Standard cell placement can be described as the problem of defining the coordinates of each movable cell of a design, within a predefined chip area encompassing rows of specific height equal to that of the aforementioned cells, in a manner that eliminates the possibility of cell overlaps or boundary overflows. A typical placement procedure consists of three distinct steps: global placement, legalization and detailed placement.
During the global placement step, the cells are spread across the chip area so that one or more target functions are optimized, such as total interconnection wirelength, critical path length and timing. The output, in most cases, is a design where cells are placed at their optimal positions, according to the target functions, but overlaps and/or overflows occur, thus rendering the design unroutable and necessitating an additional legalization step. Figure 1 depicts the ibm01 benchmark circuit after its global placement with mPL6  . During legalization cells are aligned in rows and overlaps are eliminated. Figure 2 illustrates a legalized version of the ibm01 benchmark circuit where every cell is aligned to a specific row and overlaps have been dealt with. The main performance metrics for legalization algorithms are total wirelength, overall cell displacement and runtime. The interconnection wirelength of each net is modeled as the half perimeter wirelength (HPWL) of the bounding box of its cells, while the cell displacement is the sum of the cells’ displacement in each axis. Both metrics should be kept at a minimum, since wirelength directly affects the routability of the design and displacement can be interpreted as how far away we have drifted from the optimal (but unrealizable) solution.
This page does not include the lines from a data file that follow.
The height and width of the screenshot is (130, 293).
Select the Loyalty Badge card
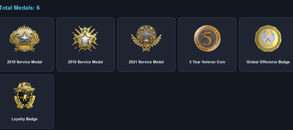coord(26,101)
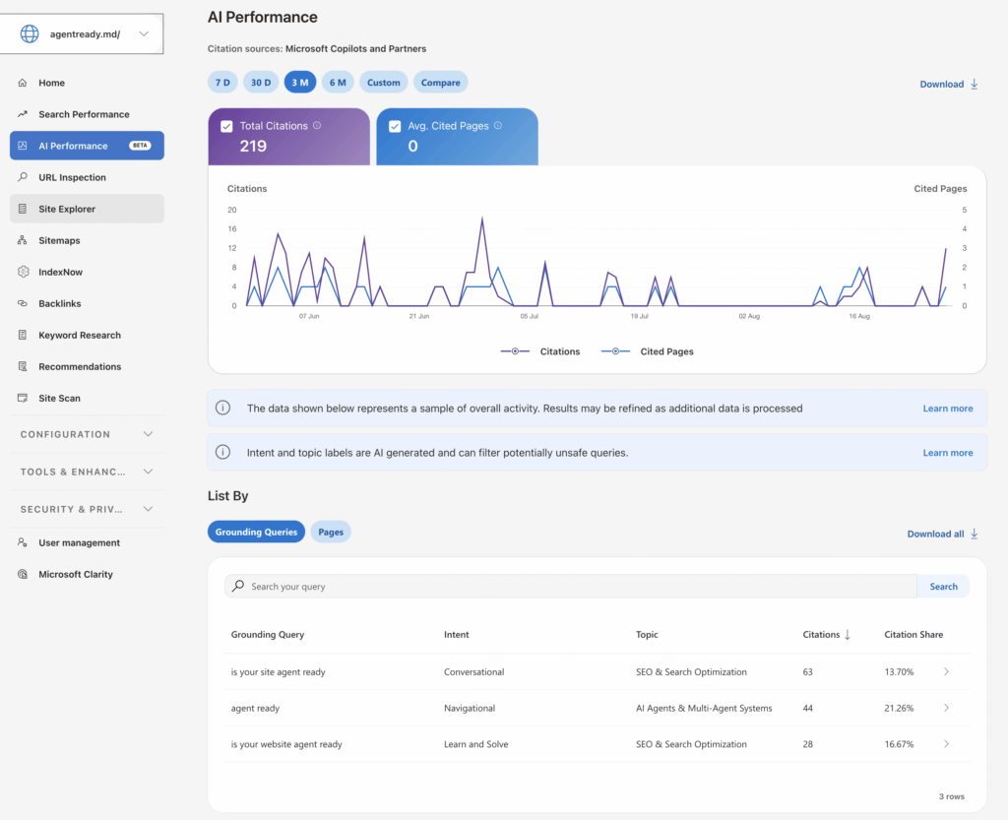Viewport: 1008px width, 820px height.
Task: Switch to the Pages tab
Action: tap(331, 532)
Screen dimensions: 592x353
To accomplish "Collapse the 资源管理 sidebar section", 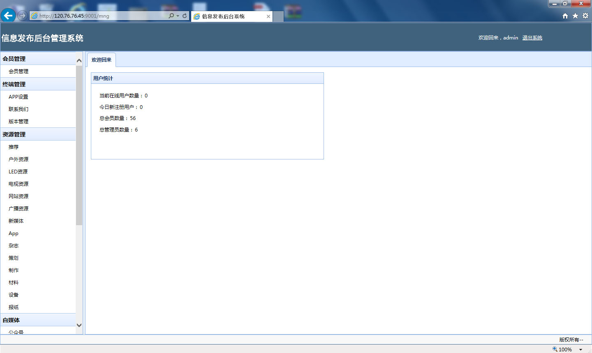I will point(14,134).
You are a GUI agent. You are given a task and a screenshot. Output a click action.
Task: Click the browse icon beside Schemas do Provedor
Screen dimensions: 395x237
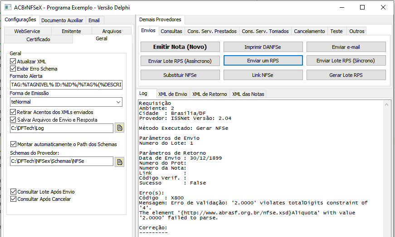pyautogui.click(x=119, y=161)
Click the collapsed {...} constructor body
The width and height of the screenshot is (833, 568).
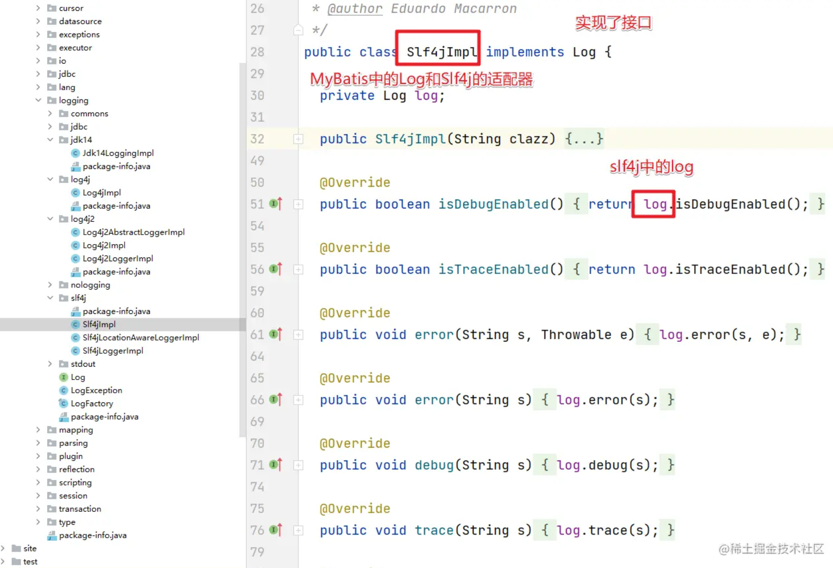click(x=584, y=139)
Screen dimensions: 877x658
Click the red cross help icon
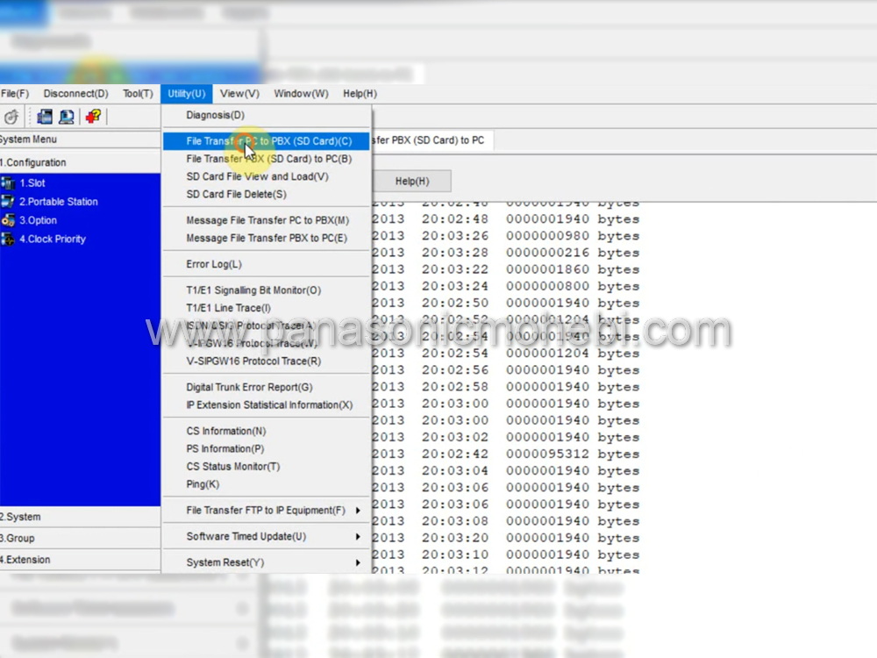(93, 117)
Finally, in detailed placement, heuristics are applied that lead to minor design alterations and produce better results concerning a specific metric, usually at the expense of another.
Figure 1. Cell placement by mPL6 (ibm01 benchmark circuit).
Figure 2. Cell placement by running Tetris over mPL6 (ibm01 benchmark circuit).
In this paper we introduce a scheme that improves upon the solution quality of two of the fastest existing legalization algorithms (Tetris  and Abacus  ), while retaining and enhancing their advantage concerning running time against the more complex methods. The rest of the paper is organized as follows. Section 2 presents the related work on global placement and legalization. Section 3 illustrates the algorithm, which is evaluated on Section 4. Finally, Section 5 summarizes the results and provides our concluding remarks.
2. Related Work
Standard cell placement has been at the forefront of academic research through- out the last decades. Initially in the context of global placement various approaches were proposed based in simulated annealing with the most prominent being Timberwolf  . Timberwolf’s global placement procedure is divided into two separate stages, due to the fact that it incorporates a global routing routine. In the first stage, simulated annealing is applied in order to place the cells in a way that minimizes the total wirelength, while in the second stage feed through cells are inserted (in pursuance of completing the global routing) and simulated annealing is re-applied to re-place the cells and minimize total wirelength.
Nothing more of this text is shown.